8 – Para tanto, Kohan organizará suas discussões por meio de cinco princípios resumidos nas palavras vida, igualdade, amor, errância e infância que iniciarão os capítulos do livro em unidades temáticas que tratarão as diferentes forças de influência de Freire, não apenas em seus estudos, mas como na sua vida. Isso a seu modo reforça a perspectiva dialógica no processo, alicerçado tanto pela filosofia, que obviamente desempenha papel importante na argumentação, mas na própria vivência e nas experiências de Paulo Freire enquanto fonte inspiradora;

9 – Nesse sentido, ao unir diferentes perspectivas nas discussões de Paulo Freire, Kohan reforça outra questão importante para Freire, a vivência prática a legitimar a teoria. No todo do livro isso fica bastante claro do quanto Freire procurava referendar suas reflexões com a prática, processo de aprendizado desde sua infância. Por tudo isso prepondera no livro a relevância, mais do que nunca de Paulo Freire, todavia com a diferença que Kohan procura trazer ao longo do livro críticas e contradições no trabalho de Freire, algumas que pela argumentação ele desmonta, outras com as quais concorda;

10 – Enfim, Paulo Freire Mais do que Nunca, por seu título é bastante desafiador.

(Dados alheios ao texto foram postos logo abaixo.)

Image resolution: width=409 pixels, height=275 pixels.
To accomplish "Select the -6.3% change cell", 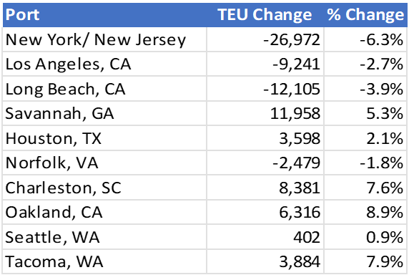I will tap(365, 39).
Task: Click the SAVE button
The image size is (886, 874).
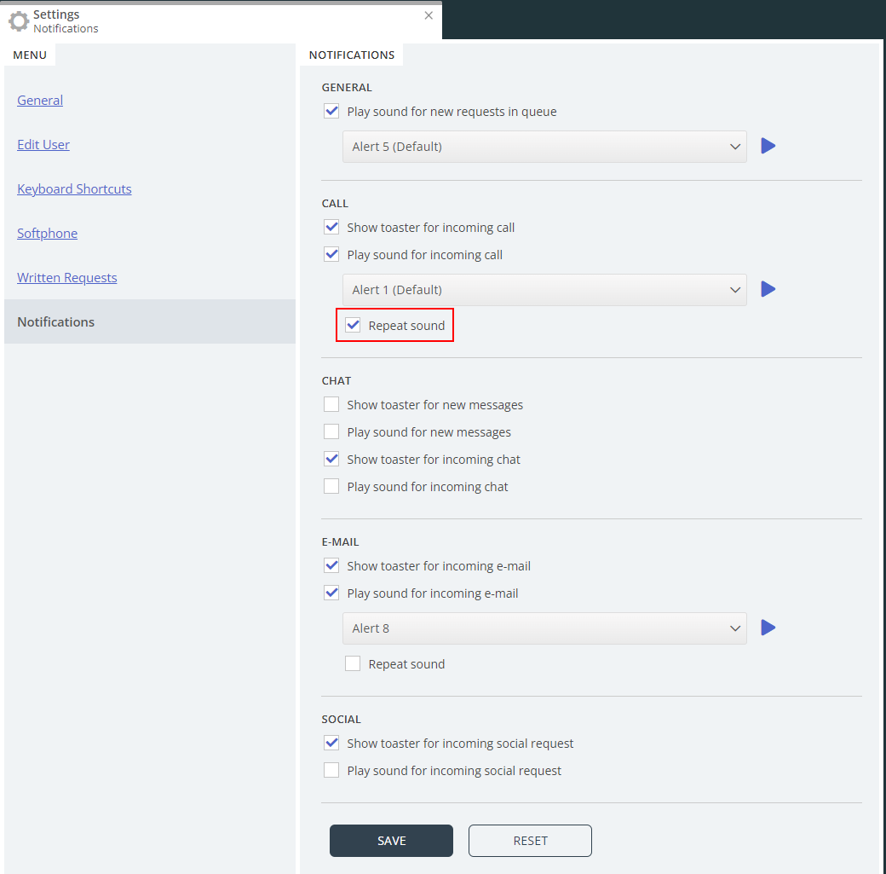Action: point(391,841)
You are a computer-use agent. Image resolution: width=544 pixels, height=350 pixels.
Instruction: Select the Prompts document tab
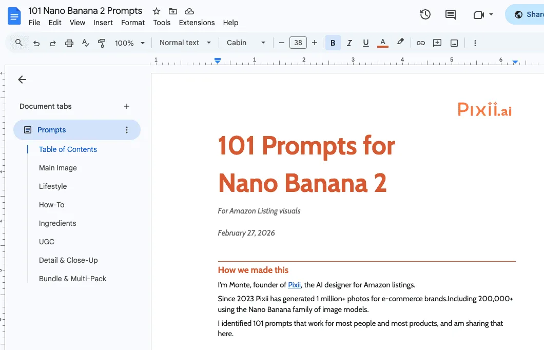tap(52, 130)
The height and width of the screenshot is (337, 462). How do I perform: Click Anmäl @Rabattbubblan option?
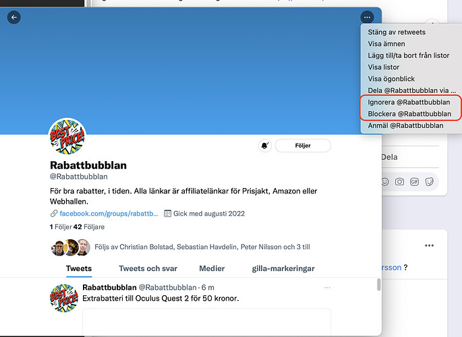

Por seus artigos acompanhamos especialmente as forças de inspiração de Paulo Freire e alguns de seus principais pensamentos, especialmente os que mais suscitam discussões acaloradas e muitas vezes são usados como argumento de defenestração do educador. Kohan traz para o debate uma tentativa de discutir o educador sem os calores do debate partidarizado, nem sempre consegue de todo, mas como principal virtude de seu trabalho é reforçar que Paulo Freire precisa ser debatido para além da dualidade passional que se tem visto. Como o livro diz em determinada parte, a discussão sobre o patronato de Freire da nossa educação é coisa inócua quando nem entre seus propagandistas nem entre seus detratores conseguem captar os reais problemas da educação brasileira. Neste sentido, uma leitura desapaixonada de Freire poderia ser bem mais instrutiva e relevante, pois em termos de educação, são também tempos mais que urgentes, e o olhar filosófico-biográfico de Kohan para Paulo Freire reforça que antes de “extirpar” a ideologia Paulo Freire, poderíamos tentar antes experimentar de fato algumas experiências propostas pelo educador, pois quem estudou, meu caso, em escola pública, e que convive com a escola pública bem sabe que a presença maciça dos ideais de Paulo Freire nela não passam de ilusões que enchem cabeças à direita e à esquerda, mas muito longe da realidade diária de uma escola que grosso modo, ainda está muito mais para reprodutora que um ambiente libertador como sonhava o pensador.